Ondernemerschap in Nederland: meer muizen dan gazellen

Zelfstandig ondernemerschap ‘leeft’ in de Nederlandse economie, zo heet het in de recente EIM-publicatie Oplevend ondernemerschap in Nederland. Zo groeide het aantal starters 25.000 in 1987 tot bijna 40.000 in 1996. Wie het rapport beter leest, kan echter niet anders dan concluderen dat het tegenvalt met het ‘oplevend ondernemerschap’.

Het midden- en kleinbedrijf wordt nogal eens als een ‘banenmotor’ voorgesteld. Niet geheel ten onrechte: de bijna 500.000 MKB-ondernemingen die Nederland rijk is, genereren meer winst en werkgelegenheid dan het grootbedrijf. Tegelijkertijd is het wel erg simpel om alle MKB-ondernemingen over één kam te scheren. ‘Het MKB’ bestaat niet, en een banenmotor is ‘het MKB’ al helemaal niet. Want die banen worden vooral in gecreëerd in jonge, groeiende bedrijven, niet zelden vertegenwoordigd in nieuwe bedrijfstakken zoals de informatietechnologie.
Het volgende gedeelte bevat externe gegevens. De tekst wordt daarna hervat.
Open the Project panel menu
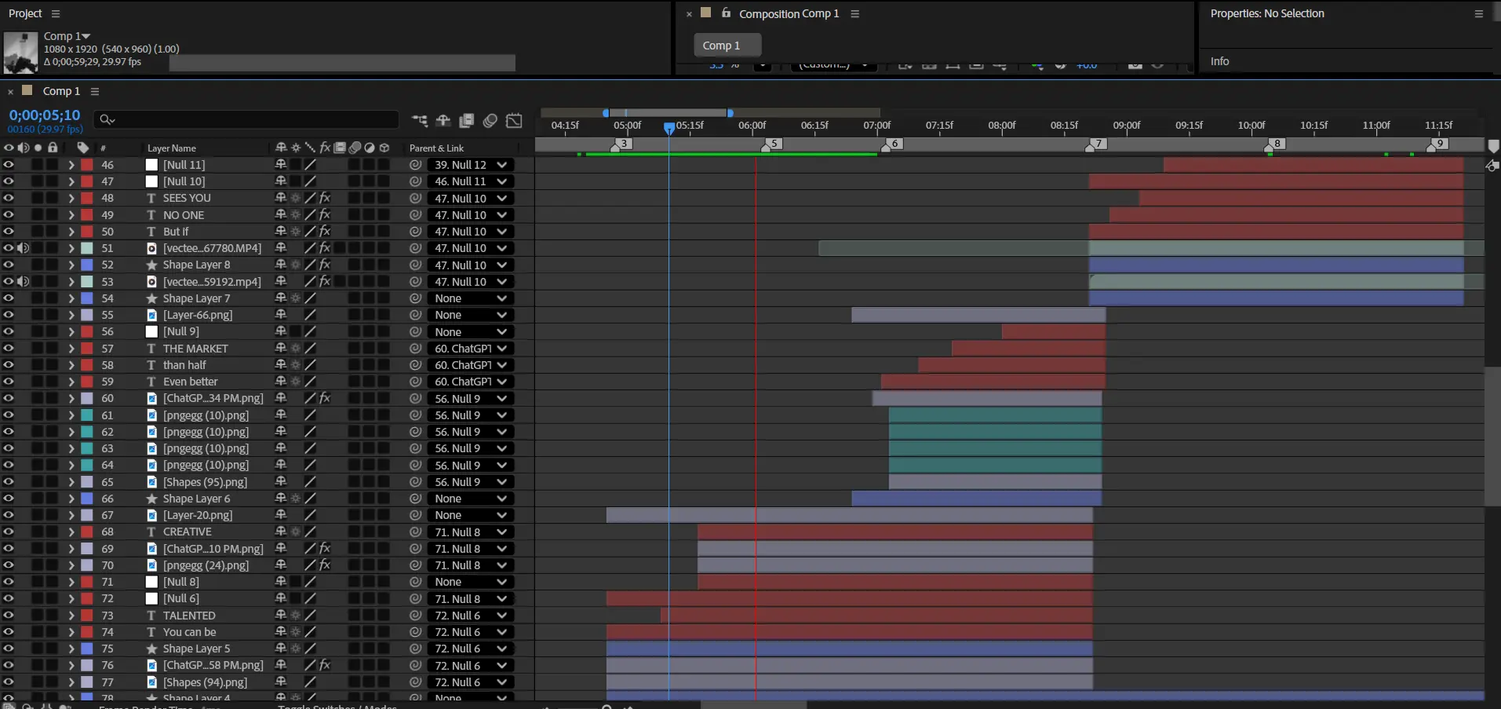The width and height of the screenshot is (1501, 709). [x=55, y=13]
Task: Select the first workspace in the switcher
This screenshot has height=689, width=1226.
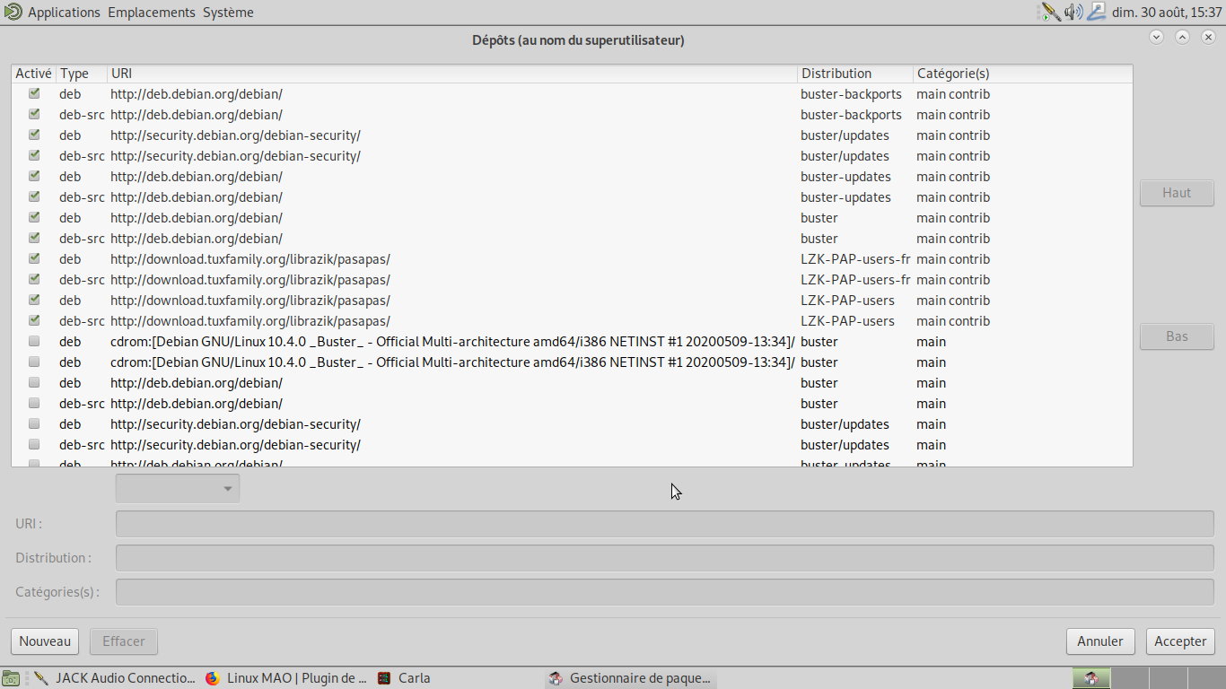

Gazellen, zo worden dit soort ondernemingen wel genoemd, omdat ze snel inspelen op veranderende omstandigheden en zich op een bijzonder springerige manier ontwikkelen: groei, afgewisseld door perioden van neergang. Door hun innovaties creëren ze banen in nieuwe bedrijfstakken. Op deze manier voegen ze waarde toe aan de economie van het land, in plaats van alleen werkgelegenheid te herverdelen.

Dit soort ‘gazellen’ is in Nederland dun gezaaid. Het bekendste voorbeeld is het softwarebedrijf Baan, dat in luttele jaren tot een miljardenbedrijf is uitgegroeid. Baan distantieert zich nadrukkelijk van sterk op dienstverlening leunende bedrijven. Het bedrijf profileert zich als een fabriek, een ‘software factory’.
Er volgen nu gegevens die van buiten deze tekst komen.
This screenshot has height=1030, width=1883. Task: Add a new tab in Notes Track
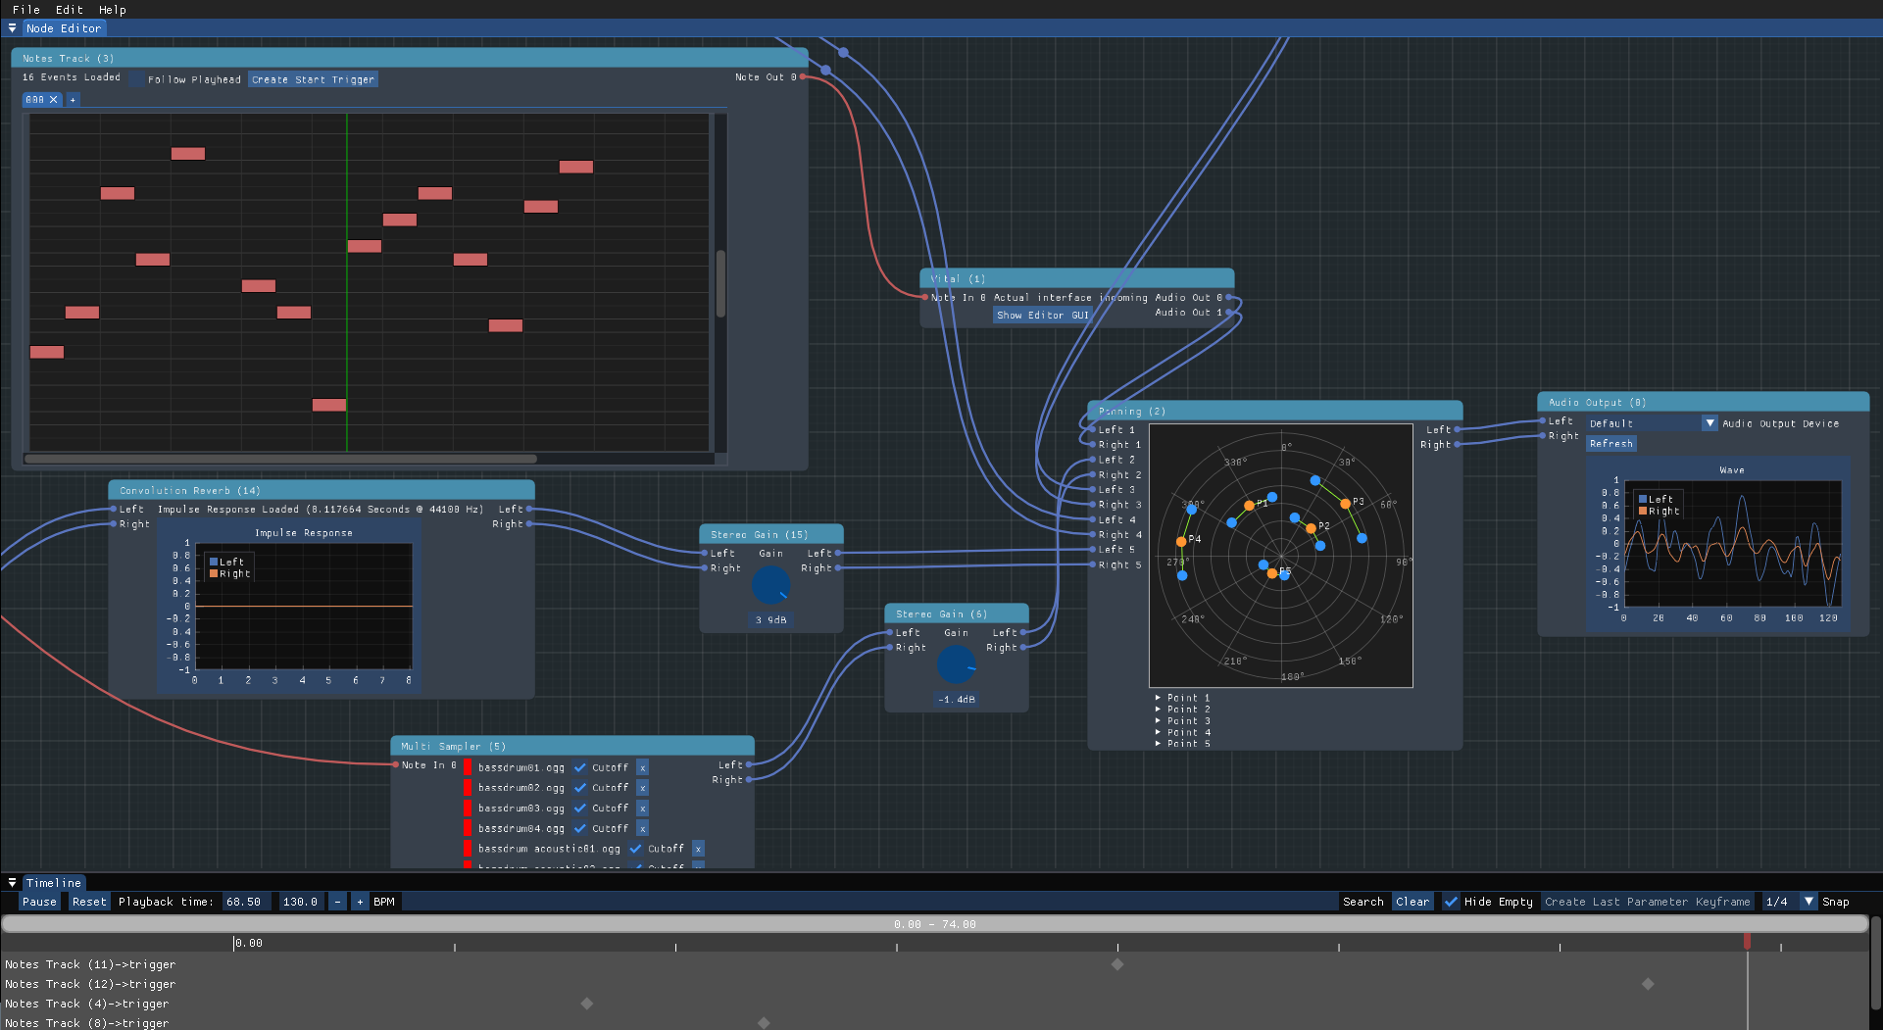[x=73, y=100]

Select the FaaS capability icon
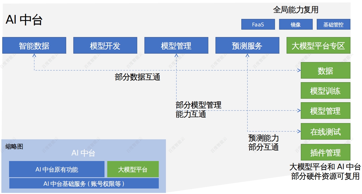[258, 24]
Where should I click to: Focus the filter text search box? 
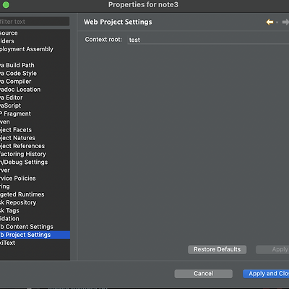coord(35,22)
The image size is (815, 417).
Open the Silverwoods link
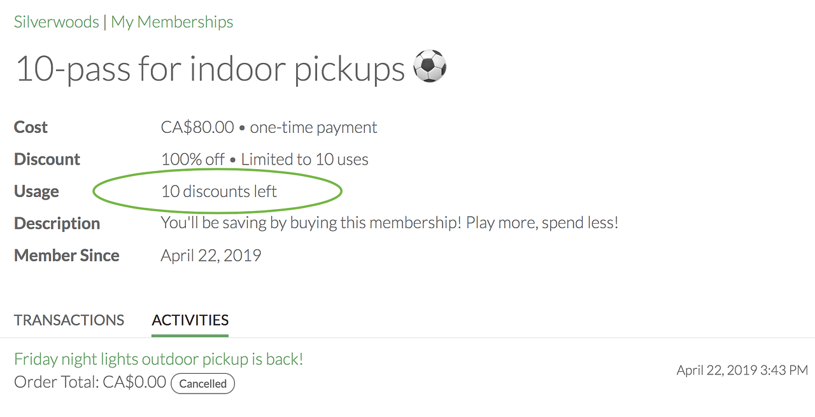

Het is – menig starter kan er over meepraten – voor een onderneming op het eerste gezicht verleidelijk om zich op dienstverlening te storten. Per uur kan vaak goud geld worden gevraagd, en de kosten kunnen tamelijk eenvoudig worden afgestemd op de opbrengsten. De prestaties van een dienstverlenend bedrijf staan of vallen echter bij de individuele mensen die er werken: de consultant die zijn adviesuren verkoopt, de programmeur die maatwerk verricht. Wil een bedrijf meer omzetten, dan moeten er meer uren worden gedraaid of hogere tarieven bedongen. Spectaculaire verbeteringen van de dienstverlening zijn uitgesloten. Er wordt geen duurzame waarde gecreëerd.

Bij een fabriek of ander productiebedrijf is de expertise van de medewerkers als het ware gestold in de producten, producten die kunnen worden gereproduceerd en geperfectioneerd. Groei is veel minder afhankelijk van de uren die individuele medewerkers maken, veeleer van het aantal verkochte producten en toegevoegde waarde door productinnovaties. Hoe meer klanten de fabriek heeft, hoe lager de kostprijs van het product én hoe beter het product op termijn wordt. Hoe meer het bedrijf dan namelijk overhoudt voor investeringen die nodig zijn om een de concurrentieslag aan te kunnen. In de vroege levensfase van een bedrijf moet er geld bij, maar op termijn zullen omzet en winst van een succesvolle producent per werknemer hoger uitvallen dan van welke succesvolle dienstverlener ook.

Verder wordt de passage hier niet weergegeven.